API_KEY = os.getenv('KILI_API_KEY')
kili = Kili(API_KEY)


df1 = pd.read_csv(args['first'])
df2 = pd.read_csv(args['second'])



diff_df = pd.concat((df1, df2)).drop_duplicates(keep=False)
diff_ids = diff_df['id'].to_list()




kili.update_properties_in_assets(diff_ids,
                                 status_array=['TO_REVIEW'] * len(diff_ids))

print('SET %d ENTRIES TO BE REVIEWED!' % len(diff_df))



Labeling

Now that we now have the source data uploaded, the platform has a built-in labeling interface which is pretty easy to make use of. Available keyboard shortcuts helped while annotating the information. We used the interface without breaking a sweat, there are routinely defined shortcuts and it simplifies the labeling. We are able to see the shortcuts by clicking the keyboard icon on the right-upper a part of the interface, also they are shown by underlined characters within the labeling interface at the correct.

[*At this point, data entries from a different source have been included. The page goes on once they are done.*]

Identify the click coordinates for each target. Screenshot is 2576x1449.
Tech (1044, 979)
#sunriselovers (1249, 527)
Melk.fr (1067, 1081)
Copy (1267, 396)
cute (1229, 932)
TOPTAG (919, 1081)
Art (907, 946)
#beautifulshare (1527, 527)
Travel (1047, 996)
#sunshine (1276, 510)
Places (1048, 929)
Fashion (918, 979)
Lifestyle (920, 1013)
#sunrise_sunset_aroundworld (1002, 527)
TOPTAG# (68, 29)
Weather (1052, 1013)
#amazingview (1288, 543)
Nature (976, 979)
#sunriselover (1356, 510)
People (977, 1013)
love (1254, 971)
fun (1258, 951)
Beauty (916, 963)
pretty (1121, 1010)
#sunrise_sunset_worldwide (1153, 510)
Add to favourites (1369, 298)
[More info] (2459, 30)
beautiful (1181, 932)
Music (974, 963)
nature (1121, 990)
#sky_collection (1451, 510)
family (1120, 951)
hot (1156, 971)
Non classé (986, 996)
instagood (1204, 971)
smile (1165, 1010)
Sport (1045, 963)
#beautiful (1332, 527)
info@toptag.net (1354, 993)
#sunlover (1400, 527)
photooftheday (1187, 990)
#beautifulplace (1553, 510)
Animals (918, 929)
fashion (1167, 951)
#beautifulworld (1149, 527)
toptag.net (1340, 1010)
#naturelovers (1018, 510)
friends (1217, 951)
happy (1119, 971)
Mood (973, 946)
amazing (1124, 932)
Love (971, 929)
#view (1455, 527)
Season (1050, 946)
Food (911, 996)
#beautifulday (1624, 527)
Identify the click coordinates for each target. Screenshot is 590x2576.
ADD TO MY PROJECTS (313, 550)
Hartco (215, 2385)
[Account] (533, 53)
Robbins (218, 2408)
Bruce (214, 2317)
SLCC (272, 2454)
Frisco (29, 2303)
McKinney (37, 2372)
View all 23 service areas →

Some samples were very weird, so we decided to skip them while labeling. On the whole, the method was way easier due to Kili’s built-in platform.



Exporting the Labeled Data

The labeled data is exported with ease through the use of Python API. The script below exports the labeled and reviewed samples right into a dataframe, then saves it with a given name as a CSV file.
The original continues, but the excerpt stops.